Guardian: In your manifesto you talk about getting class reps and SRC reps working closer together. Do you have any thoughts on how you’re going to do this?

Davies: Since writing the manifesto, Oli Coombs has already started a policy guide to try and bring the two closer together. I would look over that with him in the interim period if I got elected and work towards implementing it. Given that we have some enthusiastic class rep trainers already, I’d see if they can help us shape the policy and then make sure we can roll it out pretty quickly, but focusing on particular schools to make sure it is working. I know a few schools have already got in touch with the SRC saying they would be interested in trying to improve the class rep system and improving representation. The few class reps I have spoken to have also said that they really want to be more in the loop, because at the moment, the class reps do so much, they change a lot and a lot of students know their class representative over their school representative. However, it’s the School Rep who has a lot more power to actually change things as they attend higher boards and higher committees in the University. It would be really good if we can just bring the two together and make sure that the School Reps are meeting with the Class Reps and that our Class Reps are trained into the system slightly better, making sure they know their part in the SRC.

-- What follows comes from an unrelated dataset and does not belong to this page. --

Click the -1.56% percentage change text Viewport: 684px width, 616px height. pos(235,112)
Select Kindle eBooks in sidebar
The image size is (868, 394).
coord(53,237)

Guardian: In your manifesto you talk your project regarding ‘student led service learning’ and how, if elected, you will seek to promote it. Why do you believe that this is important to pursue?

Davies: I believe it’s something we need to look into more. Oli and myself have been accepted to the Learning and Teaching Conference at the start of April to present our project, so between now and then we will be doing a lot of research, seeing if it’s viable and whether it’s workable. If the feedback at the conference is good, then I will pursue it. We see it around the world, a lot of community based learning – it really helps the area around you, and I think that Glasgow University is pretty special given that it is in the heart of the West End, it’s a real part of Glasgow. It also gives students a lot of valuable skills. A lot of employers want these tangible skills if you can say you have been in that industry and done the job you’re employing me for. And, if you’re able to back it up with learning inside the classroom, then that can only be a great thing.

Guardian: What do you think the key interests of students are with regards to the expansion onto the Western Infirmary site and how do you seek to promote them?

Davies: I think one of the key problems that students will face will be schools bickering over where they want to be and what they are doing – infighting between Colleges and the Schools surely can’t be a good thing for students. I think student’s really want to prioritise having the best services and facilities, so having more group learning spaces, having more open spaces or social spaces. Also bigger and better lecture theatres, more efficient lecture theatres. The priority at the moment is just making sure that when the initial proposals come out, we are able to look through them and make sure the students are aware of how they can give feedback on the proposals, so we can see what students are really wanting. It’s all well and good for me to say, ‘this is what students want’, but it would be really good to make sure students participate. It was really great to see how many students submitted back feedback questionnaires after the last proposal stage in the whole consultation process. We also need to make sure students know that change can be good, even if we don’t want it. So the main thing is making sure we are listening to students and making sure that the Schools remember it is about education and student’s experiences at the end of the day.

Guardian: Do you think the skills you have acquired liaising with the School of Maths and Statistics are transferable to other Schools?

Davies: I believe so. I have been fortunate enough to attend Learning and Teaching committees at the School of Maths and Stats and I’ve been able to see how meetings work. I’ve also been elected to a higher committee, so I’m on the University-wide Learning and Teaching Committee, something Oli [Coombs] also does, so I do have the skills. With regards to the wider representation, I was First Year Representative so I was already representing an entire year. I do think having the educational skills I have got from Maths and Stats rep are good, I have them on paper and wider representation. I think that I am able to deal with the academic problems all students will face.